Andy Samberg voices Junior, an ambitious stork all set to take over for head honcho (Kelsey Grammer) at the warehouse. All he needs to do is fire Tulip (Katie Crown), an accident-prone human orphaned at birth after her delivery address was destroyed, now a teen whose inventive nature tends to cause a dip in profits. Junior instead relegates her to the mailroom, which remains unused since they shut down the baby-maker some time ago. Until she receives a letter requesting a baby brother from young Nate (Anton Starkman), an only child whose parents (Ty Burrell, Jennifer Aniston) wear their Realtor® hats 24/7. A slight hurdle en route to Junior’s promotion, when he finds himself with an infant to deliver and a lame wing. Thankfully, Tulip has been crafting a plane/helicopter so that she can venture out and find her real parents!

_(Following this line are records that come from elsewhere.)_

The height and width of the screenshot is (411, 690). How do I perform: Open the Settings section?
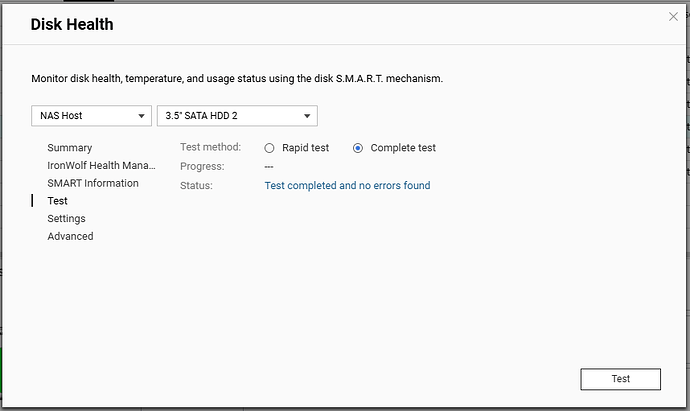coord(66,218)
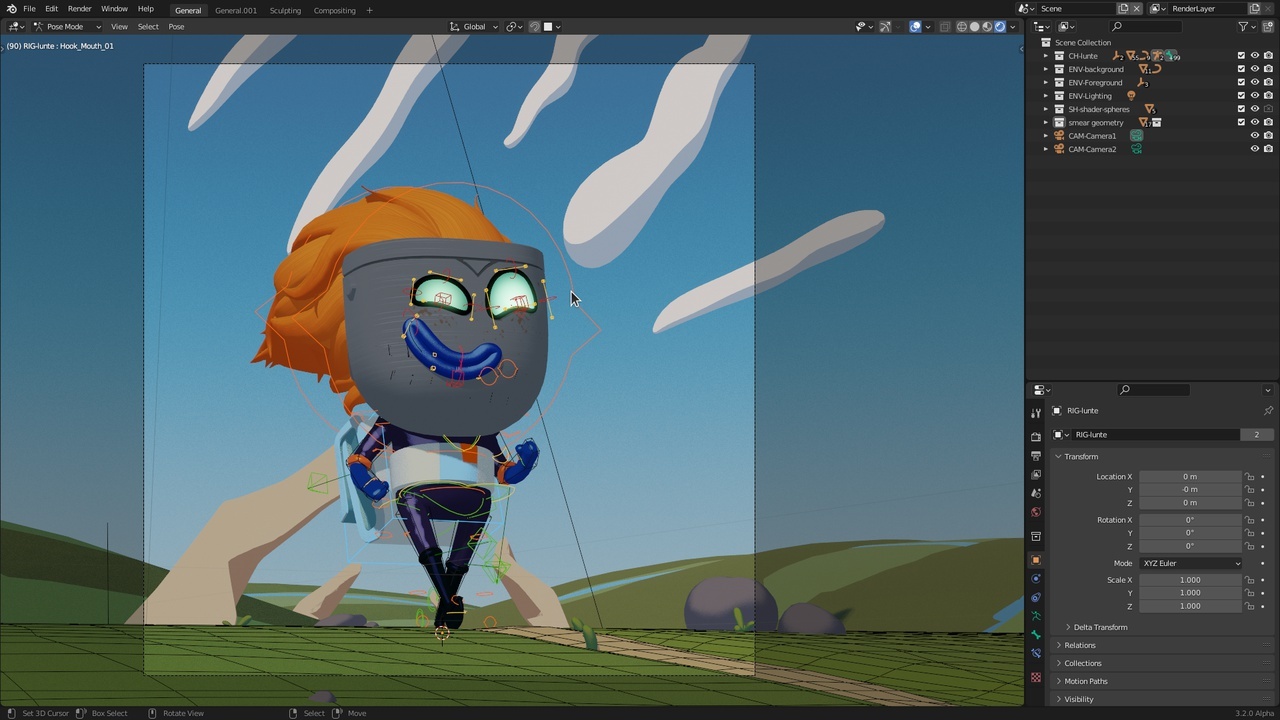Lock the Location X property
The width and height of the screenshot is (1280, 720).
pos(1249,477)
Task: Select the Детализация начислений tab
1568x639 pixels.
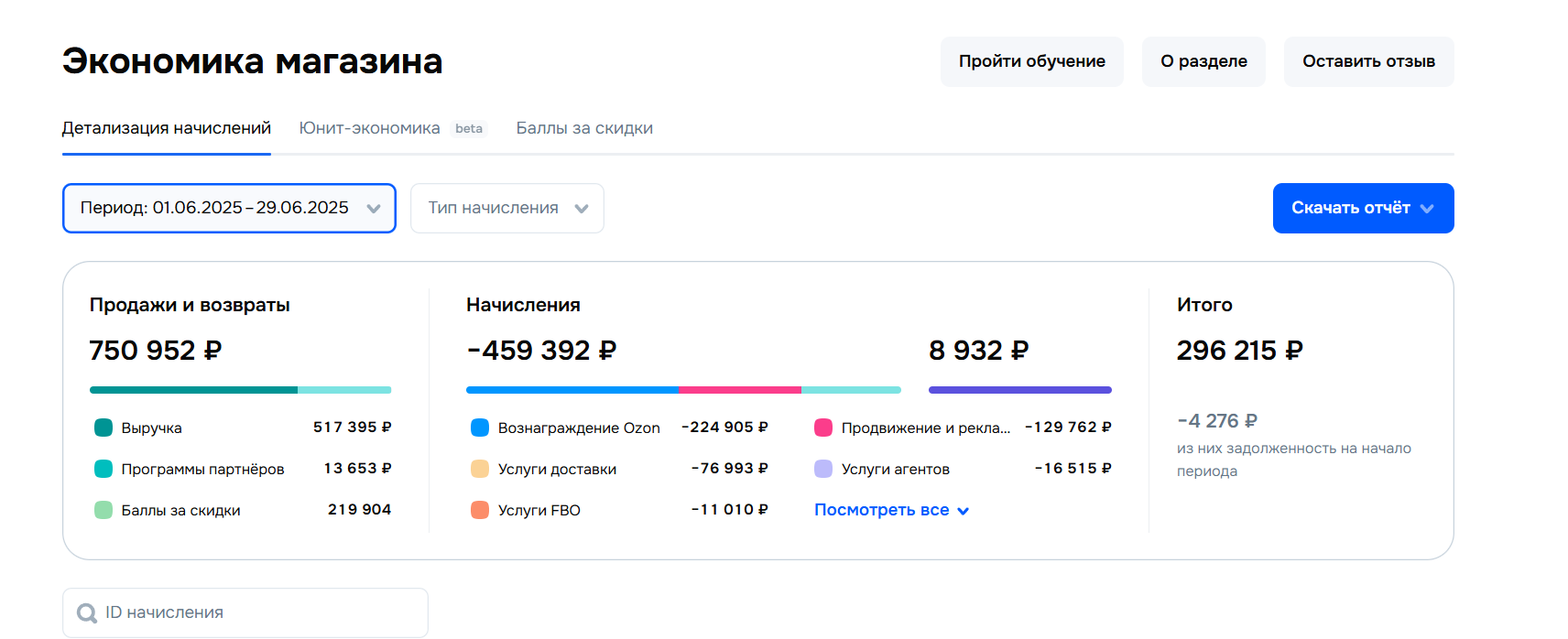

The movie is directed by Nicholas Stoller and Doug Sweetland, the former’s résumé heretofore defined by flicks like “Neighbors”, “Sex Tape” and “Get Him to the Greek”. But, somewhat like writer/director David Gordon Green, his departure from that tired brand of comedy shows some real talent.
Highlights of the movie include Danny Trejo as a creepy excommunicated stork, and comedy duo Key & Peele as Alpha/Beta wolves whose resourceful pack can collectively form of anything from a bridge to a boat (just not an airplane). Funniest is a hairpiece-wearing pigeon with an extreme Napoleon complex (Stephen Kramer Glickman).
Surely, there’s a “Storks 2” on the horizon. And why not? We’re on like “Ice Age 9”. And only here can you see a cartoon version of Phil Dunphy from “Modern Family. Ty Burrell must have been in real estate in a past life.